The median study follow-up was 36 months (range 34-39). There were 23 (51%) progression events, two treatment-emergent deaths three and four months into study therapy, and one death of unknown cause two years after stopping study therapy. Six patients (13%) started a new treatment. At 36 months, the progression-free survival (PFS) rate was 51% (95% CI 35-65), the therapy-free survival (TFS) rate was 88% (95% CI 74-95), and the overall survival (OS) rate was 93% (95% CI 79-98). CXCR4 mutations did not impact PFS (p=0.86), TFS (p=0.49), or OS (p=0.20). The median time after end of therapy (EOT) was 26 months (95% CI 25-27). There were 20 progression events after EOT, and the 24-month PFS rate after EOT was 56% (95% CI 40-69). CXCR4 mutations (p=0.70), time on therapy ≥12 months (p=0.47), and VGPR attainment at EOT (p=0.62) did not impact PFS after EOT. No treatment-emergent events, especially arrhythmia, were observed after treatment stopped. Twenty-two patients (49%) underwent a bone marrow biopsy two years after EOT. No emergent mutations in BTK were detected. Mutations in BCL2 will be assessed at a later time.

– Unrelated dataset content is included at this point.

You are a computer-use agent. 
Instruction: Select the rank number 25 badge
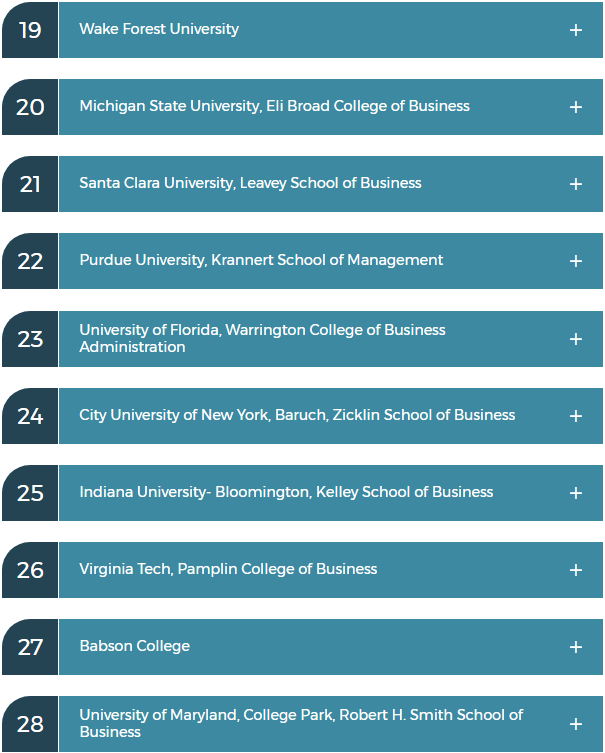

Conclusion: Despite early treatment truncation due to unexpected ventricular arrhythmia, the combination of ibrutinib and venetoclax was active in symptomatic, treatment-naive WM patients and is associated with durable responses after stopping therapy. CXCR4 mutations, time on study treatment, or VGPR attainment did not impact PFS after EOT. No treatment-emergent toxicities occurred after EOT, including arrhythmia or the emergence of BTK mutations.